> **Problem description**
Every line of the listing that holds the word "sidebar" should be returned.

◆ ◆ ◆

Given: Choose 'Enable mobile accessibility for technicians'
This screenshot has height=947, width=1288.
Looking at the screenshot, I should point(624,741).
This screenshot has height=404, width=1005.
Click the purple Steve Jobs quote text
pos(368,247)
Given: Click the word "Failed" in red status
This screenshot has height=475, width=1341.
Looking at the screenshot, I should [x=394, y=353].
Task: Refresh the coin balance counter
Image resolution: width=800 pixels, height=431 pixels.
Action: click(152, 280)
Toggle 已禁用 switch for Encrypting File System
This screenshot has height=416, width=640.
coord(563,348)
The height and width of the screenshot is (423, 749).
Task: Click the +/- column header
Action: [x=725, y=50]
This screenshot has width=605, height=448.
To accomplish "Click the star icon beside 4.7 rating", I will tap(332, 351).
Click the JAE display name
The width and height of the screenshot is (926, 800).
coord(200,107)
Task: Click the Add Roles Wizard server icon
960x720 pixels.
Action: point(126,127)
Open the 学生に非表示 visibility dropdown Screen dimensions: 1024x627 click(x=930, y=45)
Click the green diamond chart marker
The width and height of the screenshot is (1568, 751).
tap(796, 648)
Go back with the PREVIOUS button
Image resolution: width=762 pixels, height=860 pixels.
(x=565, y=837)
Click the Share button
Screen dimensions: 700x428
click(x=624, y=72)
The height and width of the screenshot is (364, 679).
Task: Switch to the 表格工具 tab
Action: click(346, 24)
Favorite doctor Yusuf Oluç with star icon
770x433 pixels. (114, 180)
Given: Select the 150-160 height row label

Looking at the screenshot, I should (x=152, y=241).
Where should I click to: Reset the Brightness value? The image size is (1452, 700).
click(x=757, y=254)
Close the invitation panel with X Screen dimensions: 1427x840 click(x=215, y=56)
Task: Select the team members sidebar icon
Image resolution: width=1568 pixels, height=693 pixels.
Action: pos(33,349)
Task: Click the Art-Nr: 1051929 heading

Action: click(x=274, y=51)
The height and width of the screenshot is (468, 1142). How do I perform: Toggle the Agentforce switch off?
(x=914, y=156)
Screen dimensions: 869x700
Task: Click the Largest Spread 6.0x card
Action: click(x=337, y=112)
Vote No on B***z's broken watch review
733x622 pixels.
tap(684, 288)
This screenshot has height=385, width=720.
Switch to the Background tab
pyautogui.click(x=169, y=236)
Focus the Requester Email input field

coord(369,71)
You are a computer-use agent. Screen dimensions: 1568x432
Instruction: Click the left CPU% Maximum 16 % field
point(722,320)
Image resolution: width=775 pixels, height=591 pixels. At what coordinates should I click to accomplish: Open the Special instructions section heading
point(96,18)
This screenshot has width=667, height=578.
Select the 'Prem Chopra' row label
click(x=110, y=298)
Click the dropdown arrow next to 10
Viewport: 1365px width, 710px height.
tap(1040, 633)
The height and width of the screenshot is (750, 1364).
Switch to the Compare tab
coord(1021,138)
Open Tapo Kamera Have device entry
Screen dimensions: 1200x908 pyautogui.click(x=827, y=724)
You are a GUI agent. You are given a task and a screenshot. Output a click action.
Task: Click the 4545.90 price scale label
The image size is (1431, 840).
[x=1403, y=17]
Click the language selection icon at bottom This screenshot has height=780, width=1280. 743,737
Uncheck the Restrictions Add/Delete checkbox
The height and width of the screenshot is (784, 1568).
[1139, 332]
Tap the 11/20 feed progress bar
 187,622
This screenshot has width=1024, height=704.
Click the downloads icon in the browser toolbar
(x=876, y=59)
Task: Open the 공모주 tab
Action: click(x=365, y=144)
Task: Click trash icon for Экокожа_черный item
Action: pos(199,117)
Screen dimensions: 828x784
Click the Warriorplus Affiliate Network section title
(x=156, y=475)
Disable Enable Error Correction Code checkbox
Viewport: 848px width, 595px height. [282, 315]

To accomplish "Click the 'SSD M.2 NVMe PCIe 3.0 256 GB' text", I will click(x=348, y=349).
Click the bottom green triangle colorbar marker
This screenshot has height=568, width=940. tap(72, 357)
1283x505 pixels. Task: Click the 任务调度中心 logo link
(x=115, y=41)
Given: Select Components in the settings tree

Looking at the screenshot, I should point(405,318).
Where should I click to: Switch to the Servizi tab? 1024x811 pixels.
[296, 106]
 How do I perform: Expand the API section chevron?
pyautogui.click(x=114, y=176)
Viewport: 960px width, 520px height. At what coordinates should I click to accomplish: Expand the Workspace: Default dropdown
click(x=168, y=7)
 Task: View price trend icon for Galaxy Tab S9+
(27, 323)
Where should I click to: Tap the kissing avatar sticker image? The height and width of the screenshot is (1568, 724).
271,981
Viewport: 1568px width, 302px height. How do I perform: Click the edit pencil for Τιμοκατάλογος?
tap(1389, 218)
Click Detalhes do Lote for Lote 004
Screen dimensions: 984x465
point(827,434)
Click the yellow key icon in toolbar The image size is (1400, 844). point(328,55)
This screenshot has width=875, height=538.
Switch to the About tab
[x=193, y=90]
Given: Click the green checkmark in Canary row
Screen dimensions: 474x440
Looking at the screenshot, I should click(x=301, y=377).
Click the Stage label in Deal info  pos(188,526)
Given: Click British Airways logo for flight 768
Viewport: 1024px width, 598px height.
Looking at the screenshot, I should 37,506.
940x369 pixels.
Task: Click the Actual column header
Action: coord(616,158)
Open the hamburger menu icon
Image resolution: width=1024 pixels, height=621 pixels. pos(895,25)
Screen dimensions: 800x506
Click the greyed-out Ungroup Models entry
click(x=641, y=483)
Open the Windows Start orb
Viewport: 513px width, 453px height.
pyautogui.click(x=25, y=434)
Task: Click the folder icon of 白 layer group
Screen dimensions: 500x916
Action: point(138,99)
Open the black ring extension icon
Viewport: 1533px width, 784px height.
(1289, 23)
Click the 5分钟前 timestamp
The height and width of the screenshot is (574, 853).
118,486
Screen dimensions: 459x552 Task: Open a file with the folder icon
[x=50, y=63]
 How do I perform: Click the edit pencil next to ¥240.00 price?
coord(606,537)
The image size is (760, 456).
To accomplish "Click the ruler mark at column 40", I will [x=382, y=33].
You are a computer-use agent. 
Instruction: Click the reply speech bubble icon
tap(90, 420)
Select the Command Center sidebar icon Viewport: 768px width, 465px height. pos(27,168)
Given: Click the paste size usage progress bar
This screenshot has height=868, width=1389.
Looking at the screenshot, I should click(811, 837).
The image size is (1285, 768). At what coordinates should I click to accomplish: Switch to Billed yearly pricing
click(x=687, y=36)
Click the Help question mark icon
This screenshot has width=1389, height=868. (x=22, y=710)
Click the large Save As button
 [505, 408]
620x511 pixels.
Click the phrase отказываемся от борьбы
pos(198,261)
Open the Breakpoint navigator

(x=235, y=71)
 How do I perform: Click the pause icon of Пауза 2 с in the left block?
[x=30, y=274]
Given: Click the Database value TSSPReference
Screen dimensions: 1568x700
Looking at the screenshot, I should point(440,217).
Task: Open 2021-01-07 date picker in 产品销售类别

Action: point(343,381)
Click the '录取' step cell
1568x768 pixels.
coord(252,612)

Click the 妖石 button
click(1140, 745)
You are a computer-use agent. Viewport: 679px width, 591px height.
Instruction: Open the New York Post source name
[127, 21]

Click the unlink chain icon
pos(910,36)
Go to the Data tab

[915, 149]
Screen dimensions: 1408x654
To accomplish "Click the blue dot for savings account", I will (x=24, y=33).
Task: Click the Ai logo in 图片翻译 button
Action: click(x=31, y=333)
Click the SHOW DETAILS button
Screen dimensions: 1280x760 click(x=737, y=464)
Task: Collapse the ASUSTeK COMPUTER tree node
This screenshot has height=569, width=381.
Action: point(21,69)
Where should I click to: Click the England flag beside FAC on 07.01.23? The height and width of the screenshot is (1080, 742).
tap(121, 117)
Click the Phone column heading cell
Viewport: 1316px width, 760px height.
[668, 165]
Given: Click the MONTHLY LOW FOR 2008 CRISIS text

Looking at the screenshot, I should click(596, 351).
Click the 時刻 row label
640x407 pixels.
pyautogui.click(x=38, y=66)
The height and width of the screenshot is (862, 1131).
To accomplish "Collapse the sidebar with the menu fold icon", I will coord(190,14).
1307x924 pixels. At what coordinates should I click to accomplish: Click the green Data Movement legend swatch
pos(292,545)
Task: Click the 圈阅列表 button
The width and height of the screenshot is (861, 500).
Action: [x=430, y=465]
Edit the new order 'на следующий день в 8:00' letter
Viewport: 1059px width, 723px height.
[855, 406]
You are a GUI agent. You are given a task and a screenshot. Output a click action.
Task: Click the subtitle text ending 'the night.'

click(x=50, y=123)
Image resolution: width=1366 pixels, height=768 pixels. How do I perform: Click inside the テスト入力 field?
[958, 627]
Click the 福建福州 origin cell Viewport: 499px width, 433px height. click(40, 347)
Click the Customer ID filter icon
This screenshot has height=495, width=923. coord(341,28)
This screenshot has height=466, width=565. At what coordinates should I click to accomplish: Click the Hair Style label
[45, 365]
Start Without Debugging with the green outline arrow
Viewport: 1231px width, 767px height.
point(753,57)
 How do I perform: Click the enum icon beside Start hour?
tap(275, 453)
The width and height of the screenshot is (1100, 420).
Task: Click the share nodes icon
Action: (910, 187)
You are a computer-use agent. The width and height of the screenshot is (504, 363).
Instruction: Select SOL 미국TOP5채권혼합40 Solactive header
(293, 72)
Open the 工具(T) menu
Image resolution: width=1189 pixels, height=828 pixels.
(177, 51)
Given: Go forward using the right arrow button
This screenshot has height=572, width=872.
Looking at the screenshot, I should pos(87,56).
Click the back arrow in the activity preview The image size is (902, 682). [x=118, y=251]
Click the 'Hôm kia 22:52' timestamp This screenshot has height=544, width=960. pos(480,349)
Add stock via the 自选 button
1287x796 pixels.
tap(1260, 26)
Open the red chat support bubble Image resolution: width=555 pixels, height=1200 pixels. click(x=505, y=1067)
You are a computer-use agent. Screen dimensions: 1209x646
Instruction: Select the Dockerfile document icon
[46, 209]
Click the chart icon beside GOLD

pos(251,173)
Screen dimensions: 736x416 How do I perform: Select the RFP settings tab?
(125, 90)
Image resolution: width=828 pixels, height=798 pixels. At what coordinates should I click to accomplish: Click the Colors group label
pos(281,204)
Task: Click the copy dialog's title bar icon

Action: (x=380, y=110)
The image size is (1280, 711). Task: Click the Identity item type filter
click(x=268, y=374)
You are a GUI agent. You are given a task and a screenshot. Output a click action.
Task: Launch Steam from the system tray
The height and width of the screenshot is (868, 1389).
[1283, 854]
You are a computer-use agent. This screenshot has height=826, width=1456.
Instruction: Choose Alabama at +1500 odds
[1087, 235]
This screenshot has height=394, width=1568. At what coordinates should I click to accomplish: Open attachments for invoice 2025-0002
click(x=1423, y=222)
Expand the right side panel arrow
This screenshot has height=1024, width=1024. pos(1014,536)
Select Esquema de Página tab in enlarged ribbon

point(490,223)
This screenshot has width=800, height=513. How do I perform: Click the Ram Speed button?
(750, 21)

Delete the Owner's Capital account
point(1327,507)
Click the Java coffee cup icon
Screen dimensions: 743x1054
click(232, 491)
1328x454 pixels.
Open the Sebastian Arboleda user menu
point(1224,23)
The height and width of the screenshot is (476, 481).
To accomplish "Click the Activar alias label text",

◆ ◆ ◆

> **Your solution**
Task: Select the team members sidebar icon
Select the Command Center sidebar icon Viewport: 768px width, 465px height. pos(27,168)
To accomplish "Collapse the sidebar with the menu fold icon", I will coord(190,14).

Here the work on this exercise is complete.